Pregnancy loss can be a traumatic event, both emotionally and physically. It takes some time for your body to recover after a miscarriage.

Home pregnancy tests detect a hormone called human chorionic gonadotropin (hCG) in your urine. hCG is present in your body in appreciable amounts only when you fall pregnant and increases predictably as your pregnancy progresses.
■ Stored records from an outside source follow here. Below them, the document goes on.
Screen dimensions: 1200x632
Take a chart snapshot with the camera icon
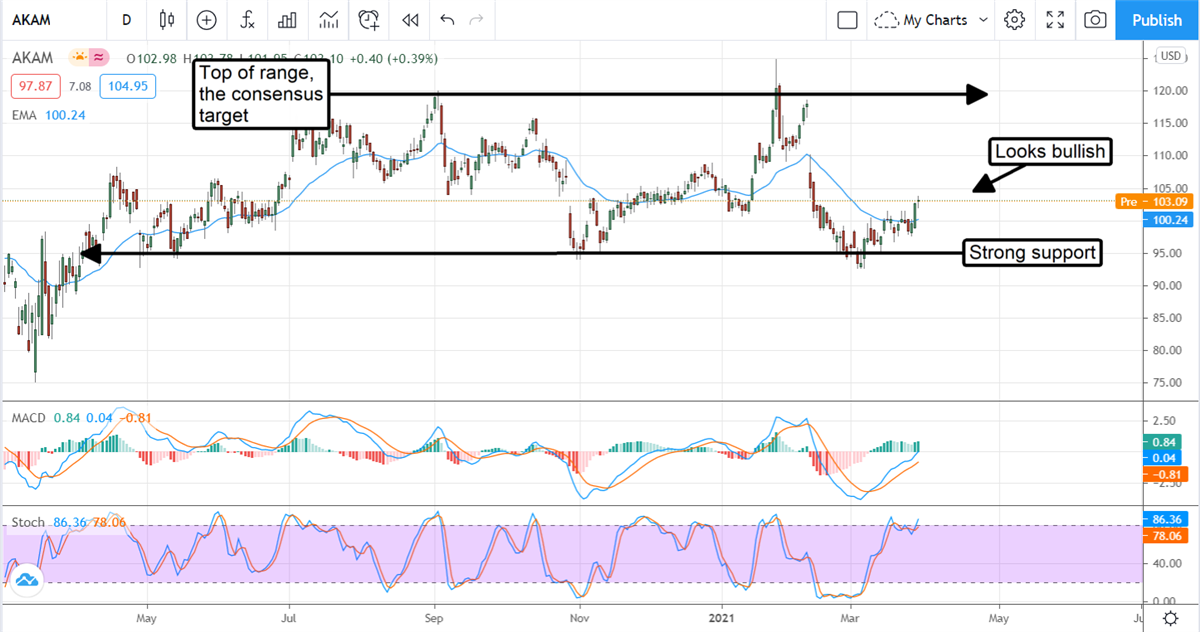(x=1096, y=20)
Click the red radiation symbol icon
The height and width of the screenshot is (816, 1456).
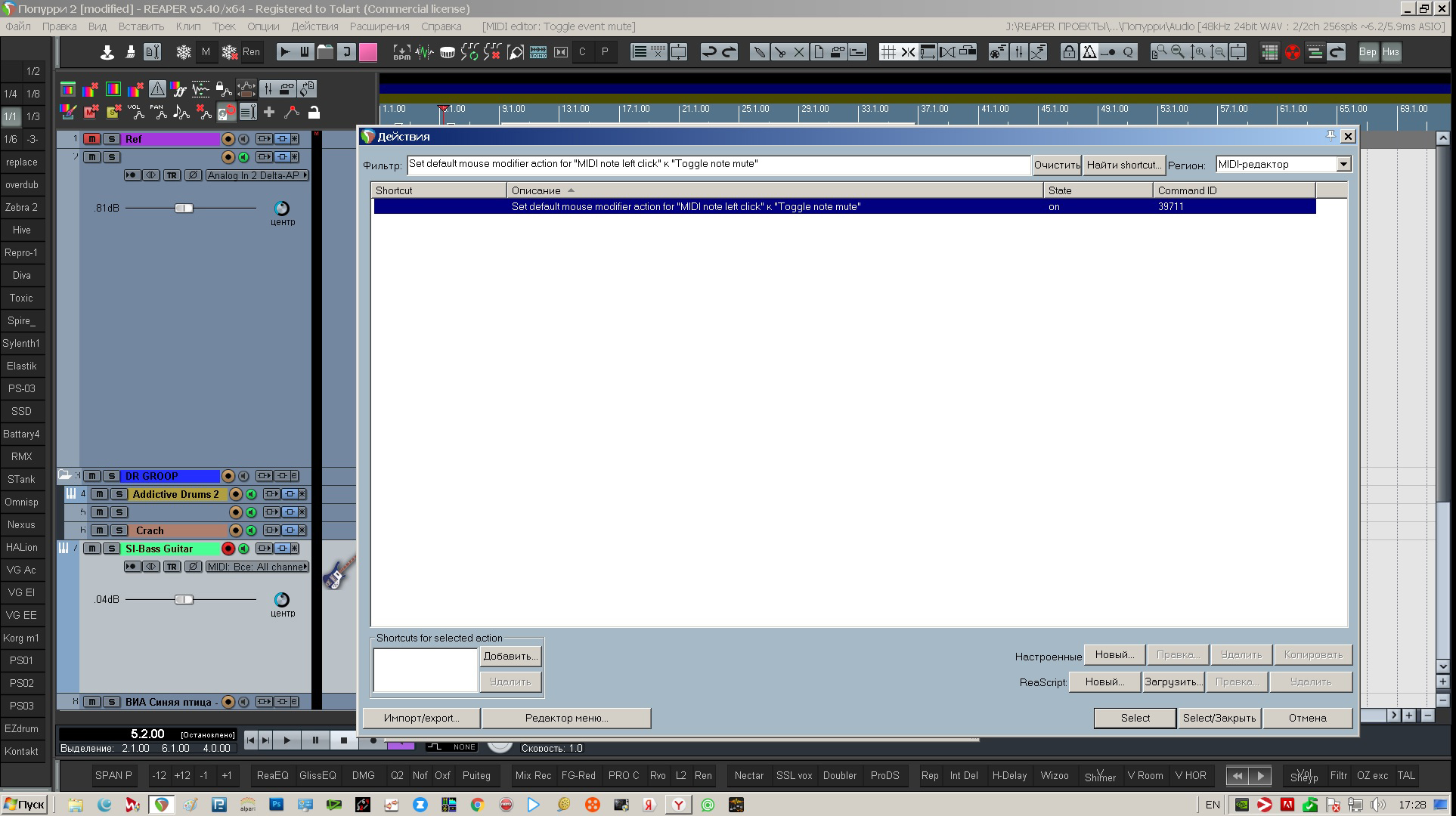click(1293, 52)
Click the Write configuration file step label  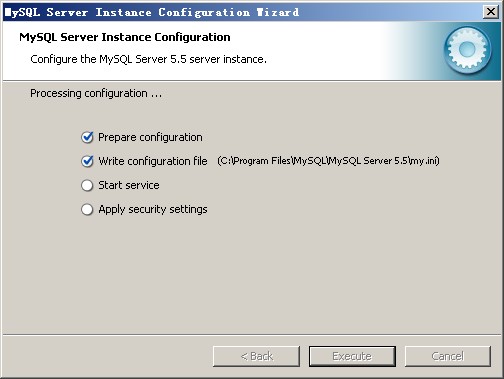[x=153, y=161]
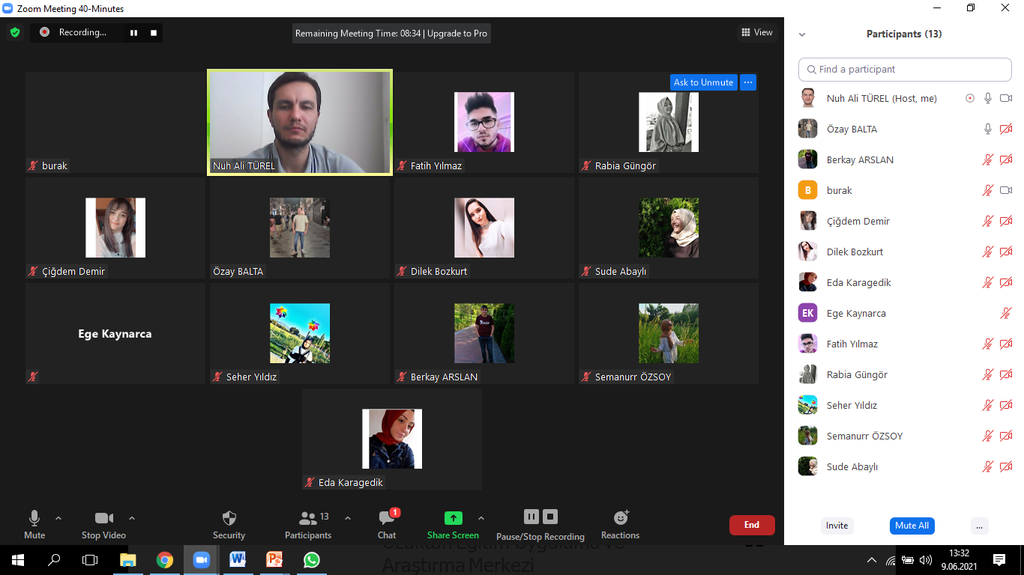The image size is (1024, 575).
Task: Click the green encryption shield icon
Action: coord(15,32)
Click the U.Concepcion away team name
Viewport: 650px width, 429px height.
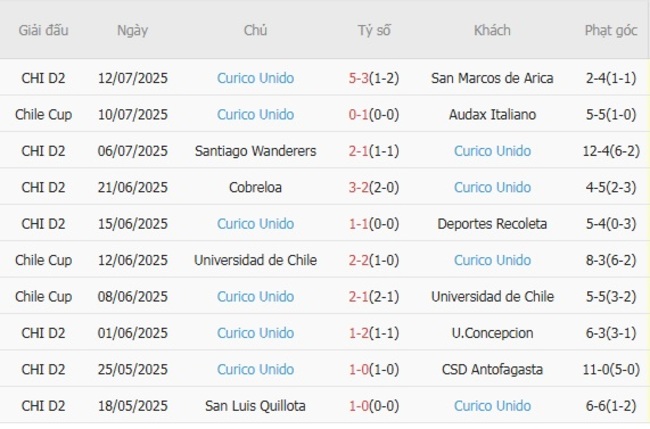[492, 333]
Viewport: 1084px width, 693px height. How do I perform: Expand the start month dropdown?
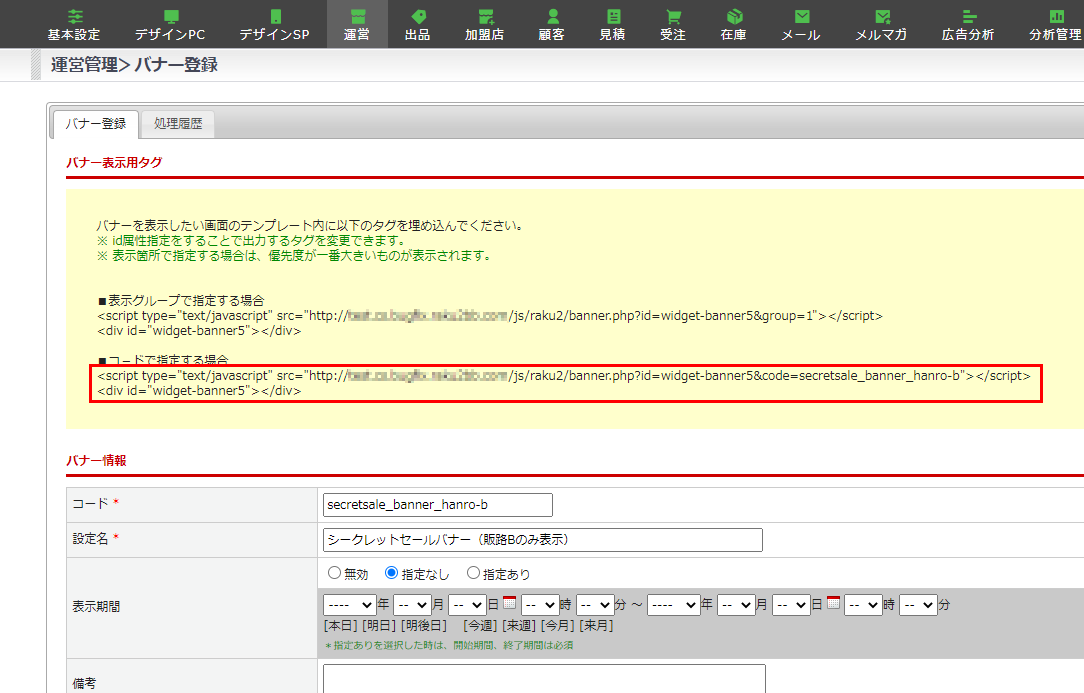[x=412, y=605]
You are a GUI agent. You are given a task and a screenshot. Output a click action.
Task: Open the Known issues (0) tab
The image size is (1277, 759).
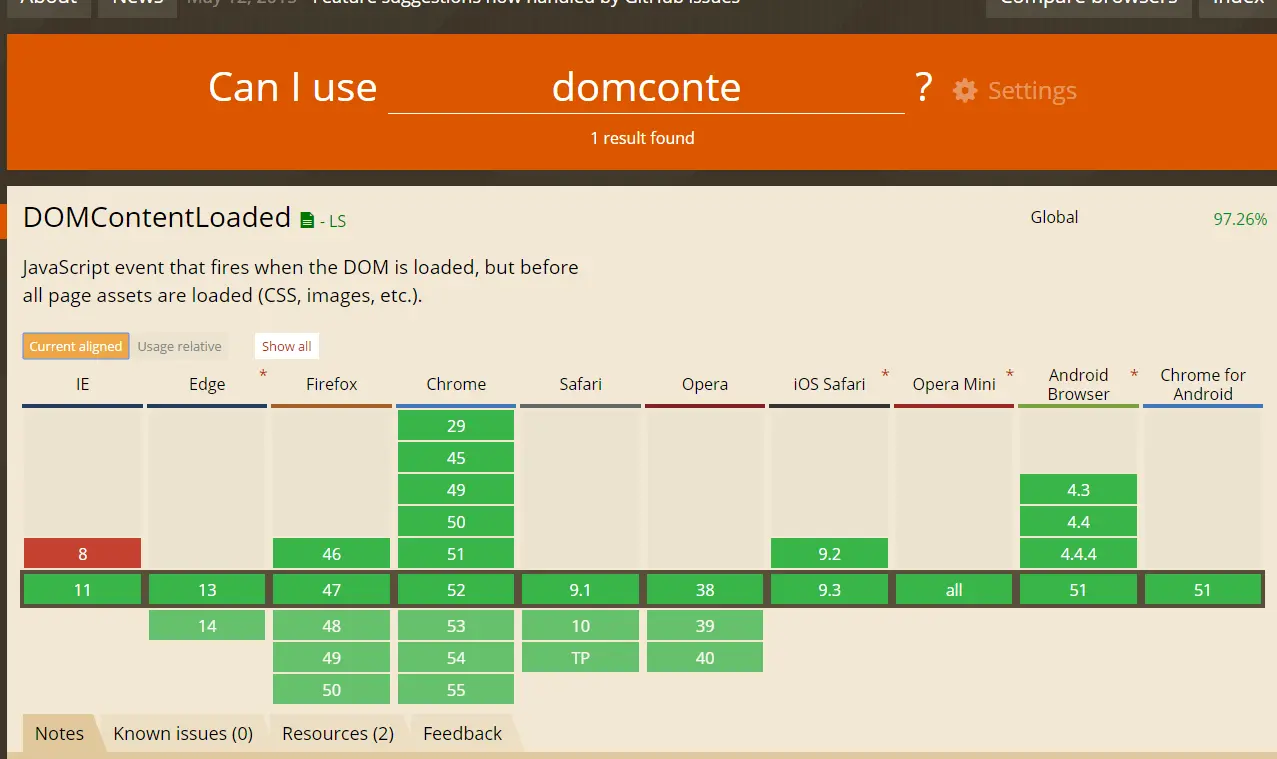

But what happens to hCG and other hormones once the pregnancy ends due to a miscarriage? Can you still get a positive pregnancy test even after a miscarriage? In this article, we will try to answer these very questions. We will look at what happens to your hCG levels after a miscarriage and cover some of the most commonly asked questions about miscarriage and pregnancy tests after miscarriage.

How long after a miscarriage are your hCG levels high?
How long after a miscarriage do your hCG levels remain high?

How Do hCG Levels Change After a Miscarriage?

All at-home pregnancy tests, including affordable and reliable Fertility2Family home pregnancy tests, confirm pregnancy by detecting hCG in your urine. While a trace amount of hCG can be produced in your body even when you are not pregnant, the level increases after you conceive. Peak hCG concentration reaches around the 8th to 10th week of pregnancy.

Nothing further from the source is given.